• **Records for the task**
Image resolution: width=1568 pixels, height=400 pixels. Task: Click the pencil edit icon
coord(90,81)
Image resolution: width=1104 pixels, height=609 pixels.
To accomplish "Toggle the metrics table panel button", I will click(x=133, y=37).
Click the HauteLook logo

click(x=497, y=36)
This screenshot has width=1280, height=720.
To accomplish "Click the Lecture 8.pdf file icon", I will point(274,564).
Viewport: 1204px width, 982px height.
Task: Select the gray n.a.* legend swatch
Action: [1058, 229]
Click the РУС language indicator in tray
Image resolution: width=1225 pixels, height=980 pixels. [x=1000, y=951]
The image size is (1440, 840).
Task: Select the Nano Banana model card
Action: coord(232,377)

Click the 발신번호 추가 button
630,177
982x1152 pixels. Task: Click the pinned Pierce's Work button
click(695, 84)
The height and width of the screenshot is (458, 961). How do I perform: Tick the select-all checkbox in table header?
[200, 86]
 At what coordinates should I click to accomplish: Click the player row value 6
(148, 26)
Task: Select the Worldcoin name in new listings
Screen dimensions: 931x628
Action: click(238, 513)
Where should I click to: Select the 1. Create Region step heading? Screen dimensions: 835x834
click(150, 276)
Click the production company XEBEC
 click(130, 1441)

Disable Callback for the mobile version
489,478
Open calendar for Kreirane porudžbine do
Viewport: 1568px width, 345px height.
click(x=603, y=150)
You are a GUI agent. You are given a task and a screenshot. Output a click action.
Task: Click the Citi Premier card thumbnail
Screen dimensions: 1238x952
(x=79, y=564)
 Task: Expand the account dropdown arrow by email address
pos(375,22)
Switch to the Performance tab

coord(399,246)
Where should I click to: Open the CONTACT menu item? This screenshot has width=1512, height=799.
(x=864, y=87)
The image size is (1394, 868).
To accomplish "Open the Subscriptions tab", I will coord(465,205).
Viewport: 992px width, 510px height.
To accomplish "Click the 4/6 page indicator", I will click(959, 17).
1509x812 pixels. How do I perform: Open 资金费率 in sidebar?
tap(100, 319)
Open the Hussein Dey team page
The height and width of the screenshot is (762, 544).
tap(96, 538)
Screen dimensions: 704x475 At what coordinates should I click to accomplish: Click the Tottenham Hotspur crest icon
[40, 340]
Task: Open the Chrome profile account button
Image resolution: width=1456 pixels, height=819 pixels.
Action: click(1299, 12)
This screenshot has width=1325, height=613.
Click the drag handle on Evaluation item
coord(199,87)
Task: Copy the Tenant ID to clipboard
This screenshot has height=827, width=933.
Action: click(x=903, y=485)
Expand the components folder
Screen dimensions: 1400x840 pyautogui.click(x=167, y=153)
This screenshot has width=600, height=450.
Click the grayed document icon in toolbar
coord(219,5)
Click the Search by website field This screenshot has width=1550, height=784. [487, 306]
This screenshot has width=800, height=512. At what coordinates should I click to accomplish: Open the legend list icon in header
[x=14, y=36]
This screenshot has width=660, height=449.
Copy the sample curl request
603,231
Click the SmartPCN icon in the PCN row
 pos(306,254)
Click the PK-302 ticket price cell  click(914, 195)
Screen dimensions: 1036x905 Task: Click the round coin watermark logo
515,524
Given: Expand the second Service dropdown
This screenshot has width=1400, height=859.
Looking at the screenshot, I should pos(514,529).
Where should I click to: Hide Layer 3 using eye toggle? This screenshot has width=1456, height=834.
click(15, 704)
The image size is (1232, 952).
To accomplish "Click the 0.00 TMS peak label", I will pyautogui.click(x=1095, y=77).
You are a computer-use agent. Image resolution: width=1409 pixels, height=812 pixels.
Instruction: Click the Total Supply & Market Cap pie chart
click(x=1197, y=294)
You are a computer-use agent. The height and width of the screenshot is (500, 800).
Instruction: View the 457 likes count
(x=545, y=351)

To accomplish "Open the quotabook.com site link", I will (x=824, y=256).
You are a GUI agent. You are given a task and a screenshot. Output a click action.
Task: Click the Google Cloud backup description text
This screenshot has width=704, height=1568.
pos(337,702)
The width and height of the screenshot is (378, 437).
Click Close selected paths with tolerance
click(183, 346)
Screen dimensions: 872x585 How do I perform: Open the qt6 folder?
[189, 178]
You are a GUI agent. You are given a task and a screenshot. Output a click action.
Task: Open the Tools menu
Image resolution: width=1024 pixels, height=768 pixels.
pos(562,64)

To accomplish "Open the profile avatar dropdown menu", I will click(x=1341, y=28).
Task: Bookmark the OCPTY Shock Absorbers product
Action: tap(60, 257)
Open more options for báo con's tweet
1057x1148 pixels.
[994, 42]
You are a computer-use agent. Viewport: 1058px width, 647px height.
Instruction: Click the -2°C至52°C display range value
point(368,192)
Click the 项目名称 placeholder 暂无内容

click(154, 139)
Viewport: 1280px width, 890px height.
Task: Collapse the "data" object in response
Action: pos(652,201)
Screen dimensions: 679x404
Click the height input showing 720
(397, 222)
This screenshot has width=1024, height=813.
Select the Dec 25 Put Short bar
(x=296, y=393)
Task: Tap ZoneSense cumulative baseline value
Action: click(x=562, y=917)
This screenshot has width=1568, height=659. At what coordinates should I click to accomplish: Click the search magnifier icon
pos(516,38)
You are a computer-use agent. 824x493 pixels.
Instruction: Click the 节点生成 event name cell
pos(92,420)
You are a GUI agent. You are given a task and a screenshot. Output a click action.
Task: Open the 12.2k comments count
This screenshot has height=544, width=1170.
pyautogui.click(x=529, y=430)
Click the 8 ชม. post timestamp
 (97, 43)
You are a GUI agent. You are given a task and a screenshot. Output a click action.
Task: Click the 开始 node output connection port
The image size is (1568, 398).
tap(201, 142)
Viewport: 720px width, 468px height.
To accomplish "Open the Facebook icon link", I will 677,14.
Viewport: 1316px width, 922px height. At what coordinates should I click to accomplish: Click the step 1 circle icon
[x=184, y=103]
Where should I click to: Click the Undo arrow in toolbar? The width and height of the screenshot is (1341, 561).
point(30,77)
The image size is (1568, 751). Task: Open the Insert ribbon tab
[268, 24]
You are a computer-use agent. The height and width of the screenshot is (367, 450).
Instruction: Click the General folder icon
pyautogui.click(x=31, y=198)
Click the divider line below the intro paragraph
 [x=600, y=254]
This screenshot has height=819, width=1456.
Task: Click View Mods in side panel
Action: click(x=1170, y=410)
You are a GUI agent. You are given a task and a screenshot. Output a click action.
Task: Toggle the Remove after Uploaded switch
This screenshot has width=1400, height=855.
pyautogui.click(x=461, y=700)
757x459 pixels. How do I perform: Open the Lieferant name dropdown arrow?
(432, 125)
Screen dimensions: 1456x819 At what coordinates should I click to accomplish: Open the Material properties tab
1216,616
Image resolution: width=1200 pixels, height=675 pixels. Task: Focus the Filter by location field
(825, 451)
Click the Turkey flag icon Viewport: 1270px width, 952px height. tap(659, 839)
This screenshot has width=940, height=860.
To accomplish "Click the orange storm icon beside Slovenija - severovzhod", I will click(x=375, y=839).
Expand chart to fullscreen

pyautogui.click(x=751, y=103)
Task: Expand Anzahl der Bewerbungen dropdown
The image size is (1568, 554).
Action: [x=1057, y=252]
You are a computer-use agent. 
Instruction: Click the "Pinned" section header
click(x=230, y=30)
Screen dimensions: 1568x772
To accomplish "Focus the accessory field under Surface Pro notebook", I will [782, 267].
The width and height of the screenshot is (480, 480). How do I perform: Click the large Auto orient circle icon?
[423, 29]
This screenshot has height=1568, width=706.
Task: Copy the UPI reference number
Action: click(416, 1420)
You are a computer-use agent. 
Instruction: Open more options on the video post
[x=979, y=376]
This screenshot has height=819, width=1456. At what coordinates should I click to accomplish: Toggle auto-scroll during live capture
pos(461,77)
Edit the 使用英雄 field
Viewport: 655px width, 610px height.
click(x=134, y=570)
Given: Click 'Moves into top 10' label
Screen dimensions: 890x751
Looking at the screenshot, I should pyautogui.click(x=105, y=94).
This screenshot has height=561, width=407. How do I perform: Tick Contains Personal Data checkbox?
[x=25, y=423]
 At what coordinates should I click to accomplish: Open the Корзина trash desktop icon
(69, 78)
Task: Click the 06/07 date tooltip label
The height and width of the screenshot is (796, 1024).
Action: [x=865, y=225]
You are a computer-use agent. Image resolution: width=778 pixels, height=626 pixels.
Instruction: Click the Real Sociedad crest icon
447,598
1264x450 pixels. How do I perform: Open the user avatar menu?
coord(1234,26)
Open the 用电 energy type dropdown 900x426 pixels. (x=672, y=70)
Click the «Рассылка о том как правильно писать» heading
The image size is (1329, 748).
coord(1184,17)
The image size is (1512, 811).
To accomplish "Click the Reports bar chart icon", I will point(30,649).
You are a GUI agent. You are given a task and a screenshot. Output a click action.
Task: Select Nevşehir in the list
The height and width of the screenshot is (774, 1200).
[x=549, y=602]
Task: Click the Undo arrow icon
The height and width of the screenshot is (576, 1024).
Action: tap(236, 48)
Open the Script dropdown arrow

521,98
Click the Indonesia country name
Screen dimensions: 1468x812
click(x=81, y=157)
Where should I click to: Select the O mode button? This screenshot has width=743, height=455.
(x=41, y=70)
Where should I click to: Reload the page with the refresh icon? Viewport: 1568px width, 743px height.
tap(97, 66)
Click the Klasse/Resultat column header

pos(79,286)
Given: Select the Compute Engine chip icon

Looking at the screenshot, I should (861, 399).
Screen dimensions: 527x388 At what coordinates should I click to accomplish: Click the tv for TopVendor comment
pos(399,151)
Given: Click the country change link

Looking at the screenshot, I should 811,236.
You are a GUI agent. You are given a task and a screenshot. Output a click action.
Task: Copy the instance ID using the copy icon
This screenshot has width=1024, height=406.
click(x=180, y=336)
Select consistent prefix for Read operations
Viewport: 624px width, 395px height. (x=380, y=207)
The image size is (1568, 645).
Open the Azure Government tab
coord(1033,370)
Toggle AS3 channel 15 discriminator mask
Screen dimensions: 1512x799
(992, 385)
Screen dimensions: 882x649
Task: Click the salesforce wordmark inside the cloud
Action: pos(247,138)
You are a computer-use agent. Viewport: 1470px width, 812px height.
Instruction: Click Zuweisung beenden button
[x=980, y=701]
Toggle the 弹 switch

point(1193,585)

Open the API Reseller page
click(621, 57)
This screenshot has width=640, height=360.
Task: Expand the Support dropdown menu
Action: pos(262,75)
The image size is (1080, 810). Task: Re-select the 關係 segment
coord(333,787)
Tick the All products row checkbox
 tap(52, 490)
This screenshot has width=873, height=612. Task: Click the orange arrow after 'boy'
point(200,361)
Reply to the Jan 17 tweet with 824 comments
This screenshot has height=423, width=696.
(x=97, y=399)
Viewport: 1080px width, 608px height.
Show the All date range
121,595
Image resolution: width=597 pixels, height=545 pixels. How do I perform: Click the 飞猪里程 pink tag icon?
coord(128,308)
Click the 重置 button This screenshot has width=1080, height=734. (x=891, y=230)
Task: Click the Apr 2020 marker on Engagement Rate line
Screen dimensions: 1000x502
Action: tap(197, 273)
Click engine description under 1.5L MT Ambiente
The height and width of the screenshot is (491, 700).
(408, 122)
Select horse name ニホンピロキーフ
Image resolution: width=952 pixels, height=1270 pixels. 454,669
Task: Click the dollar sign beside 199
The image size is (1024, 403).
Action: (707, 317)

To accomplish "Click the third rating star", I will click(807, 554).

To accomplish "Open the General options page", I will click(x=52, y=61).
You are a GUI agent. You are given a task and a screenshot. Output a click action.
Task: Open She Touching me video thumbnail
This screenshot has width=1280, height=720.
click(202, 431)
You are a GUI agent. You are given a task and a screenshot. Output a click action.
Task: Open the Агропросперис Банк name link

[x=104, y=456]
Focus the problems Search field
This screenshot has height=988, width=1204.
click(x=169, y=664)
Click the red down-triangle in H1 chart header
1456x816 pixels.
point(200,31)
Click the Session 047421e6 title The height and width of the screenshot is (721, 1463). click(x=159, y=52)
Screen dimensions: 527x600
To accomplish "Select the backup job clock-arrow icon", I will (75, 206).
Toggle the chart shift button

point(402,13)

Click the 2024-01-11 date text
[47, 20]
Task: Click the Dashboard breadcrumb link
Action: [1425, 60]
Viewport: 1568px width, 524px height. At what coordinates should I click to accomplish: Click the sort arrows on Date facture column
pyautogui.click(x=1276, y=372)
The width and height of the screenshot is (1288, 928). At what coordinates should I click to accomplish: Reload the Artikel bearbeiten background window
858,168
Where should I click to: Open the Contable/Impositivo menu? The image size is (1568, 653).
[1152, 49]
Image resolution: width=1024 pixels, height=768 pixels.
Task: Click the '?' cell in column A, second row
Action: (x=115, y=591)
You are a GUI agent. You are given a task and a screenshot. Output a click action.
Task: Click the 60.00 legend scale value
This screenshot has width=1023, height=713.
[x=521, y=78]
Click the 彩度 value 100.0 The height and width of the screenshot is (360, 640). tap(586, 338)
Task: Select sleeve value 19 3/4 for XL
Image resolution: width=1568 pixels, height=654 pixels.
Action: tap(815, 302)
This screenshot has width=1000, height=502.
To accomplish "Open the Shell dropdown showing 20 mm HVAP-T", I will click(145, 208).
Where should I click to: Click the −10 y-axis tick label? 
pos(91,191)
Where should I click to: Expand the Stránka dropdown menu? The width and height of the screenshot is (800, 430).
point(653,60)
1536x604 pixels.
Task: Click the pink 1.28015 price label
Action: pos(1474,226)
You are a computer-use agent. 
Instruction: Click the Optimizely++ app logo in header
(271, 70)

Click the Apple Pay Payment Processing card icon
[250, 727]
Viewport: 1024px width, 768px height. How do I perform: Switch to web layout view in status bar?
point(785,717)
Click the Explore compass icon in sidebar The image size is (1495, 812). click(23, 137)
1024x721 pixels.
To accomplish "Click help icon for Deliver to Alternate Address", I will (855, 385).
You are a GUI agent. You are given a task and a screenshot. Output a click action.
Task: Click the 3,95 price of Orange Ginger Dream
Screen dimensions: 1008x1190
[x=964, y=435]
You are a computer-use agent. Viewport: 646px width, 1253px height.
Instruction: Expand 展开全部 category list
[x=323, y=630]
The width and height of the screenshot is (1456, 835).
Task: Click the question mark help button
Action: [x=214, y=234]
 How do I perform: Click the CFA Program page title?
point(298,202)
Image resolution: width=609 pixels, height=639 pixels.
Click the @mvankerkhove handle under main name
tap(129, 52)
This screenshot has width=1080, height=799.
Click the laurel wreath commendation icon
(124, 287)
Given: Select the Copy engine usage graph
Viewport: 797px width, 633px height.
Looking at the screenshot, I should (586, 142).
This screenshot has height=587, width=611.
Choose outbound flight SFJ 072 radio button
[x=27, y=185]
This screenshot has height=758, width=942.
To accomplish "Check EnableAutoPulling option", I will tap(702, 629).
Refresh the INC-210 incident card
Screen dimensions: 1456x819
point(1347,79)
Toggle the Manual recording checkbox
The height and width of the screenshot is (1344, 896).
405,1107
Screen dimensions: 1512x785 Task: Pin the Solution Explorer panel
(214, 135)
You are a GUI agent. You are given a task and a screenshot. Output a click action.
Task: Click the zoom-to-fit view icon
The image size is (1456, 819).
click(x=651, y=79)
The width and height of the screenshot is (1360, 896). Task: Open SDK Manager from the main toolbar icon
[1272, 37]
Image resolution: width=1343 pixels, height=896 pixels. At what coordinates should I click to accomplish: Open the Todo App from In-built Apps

• **Prompt**
Substitute "Directive" for "Instruction" and write out the records from the line with "is (367, 450)." up to and including the line with "Action: click(416, 1420)". Leave everything else in those lines unchanged.

• **Correct response**
You are a computer-use agent. The height and width of the screenshot is (367, 450).
Directive: Click the General folder icon
pyautogui.click(x=31, y=198)
Click the divider line below the intro paragraph
 [x=600, y=254]
This screenshot has height=819, width=1456.
Task: Click View Mods in side panel
Action: click(x=1170, y=410)
You are a GUI agent. You are given a task and a screenshot. Output a click action.
Task: Toggle the Remove after Uploaded switch
This screenshot has width=1400, height=855.
pyautogui.click(x=461, y=700)
757x459 pixels. How do I perform: Open the Lieferant name dropdown arrow?
(432, 125)
Screen dimensions: 1456x819 At what coordinates should I click to accomplish: Open the Material properties tab
1216,616
Image resolution: width=1200 pixels, height=675 pixels. Task: Focus the Filter by location field
(825, 451)
Click the Turkey flag icon Viewport: 1270px width, 952px height. tap(659, 839)
This screenshot has width=940, height=860.
To accomplish "Click the orange storm icon beside Slovenija - severovzhod", I will click(x=375, y=839).
Expand chart to fullscreen

pyautogui.click(x=751, y=103)
Task: Expand Anzahl der Bewerbungen dropdown
The image size is (1568, 554).
Action: [x=1057, y=252]
You are a computer-use agent. 
Directive: Click the "Pinned" section header
click(x=230, y=30)
Screen dimensions: 1568x772
To accomplish "Focus the accessory field under Surface Pro notebook", I will [782, 267].
The width and height of the screenshot is (480, 480). How do I perform: Click the large Auto orient circle icon?
[423, 29]
This screenshot has height=1568, width=706.
Task: Copy the UPI reference number
Action: click(416, 1420)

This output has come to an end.